This is the start of a blog I’ll be doing for the GC Advocate. I’ll cross-post the articles that get posted there:
Introduction:
Welcome to “Academic Affairs.” I am starting this blog with a simple idea in mind: the stories that we tell about academic life can shape and influence the way that all of us (academics and non-academics alike) think about the place of higher education in our society. Here at The GC Advocate we already have great reportage on some of the most pressing issues in higher education. In the past two months we’ve had articles about the ongoing struggle to preserve public education here in the CUNY system, articles about the teaching job market for PhD’s throughout the nation, and coverage of the recent student strikes in Puerto Rico, just to name a few examples. I’d like to come at the topic of higher education from a different angle. I believe that those of us with a vested interest in higher education have to make the case for its importance by telling compelling stories about what the academy means to us and what place we think the academy should have in a pluralistic, democratic society.
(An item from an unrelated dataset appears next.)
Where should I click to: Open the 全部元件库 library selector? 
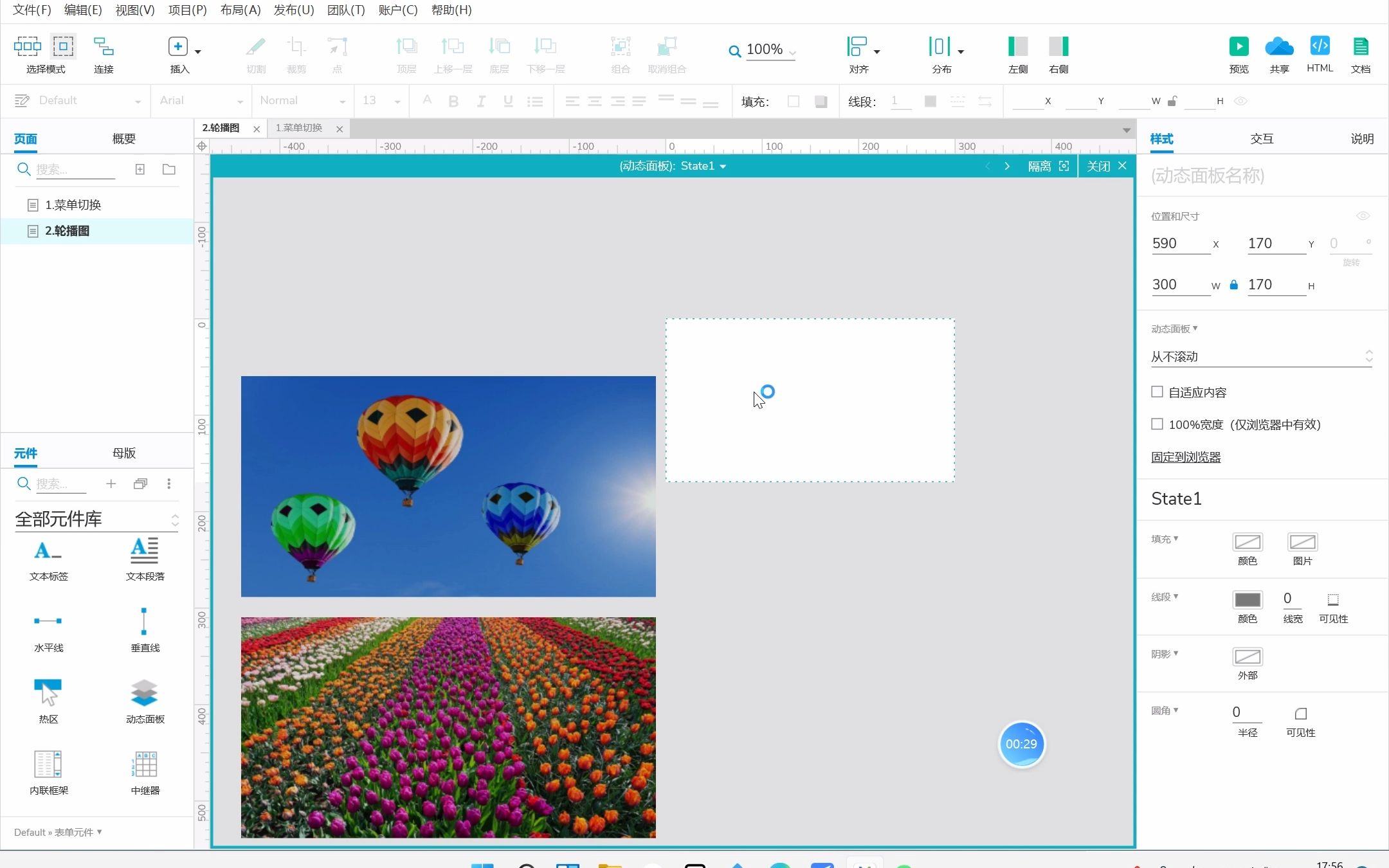coord(96,520)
This is an outgrowth of my dissertation project, which is on academic novels. Now I’ll be the first to admit that this sounds rather narcissistic and elitist. It is perfectly reasonable to assume that academic fiction is only about the insular, closed world of ivory tower academic life. And yes, there are many novels in the genre that amount to little more than bourgeois comedies of manners set in universities, and who gives a flip about that? However, there are also academic novels that look beyond this enclosed world of the university, and I am most interested in the novels (and films) that draw connections between the university and the world beyond it. In the May 2010 issue I shared my Top 10 list of academic films. I’ll be continuing with that theme by writing short articles about some recent films and novels that depict academic life, while also revisiting some older works that I think are still relevant to things that are happening now.
I hope you will enjoy this column and I hope that you will be encouraged to chime in and share your own ideas and make this a collaborative project.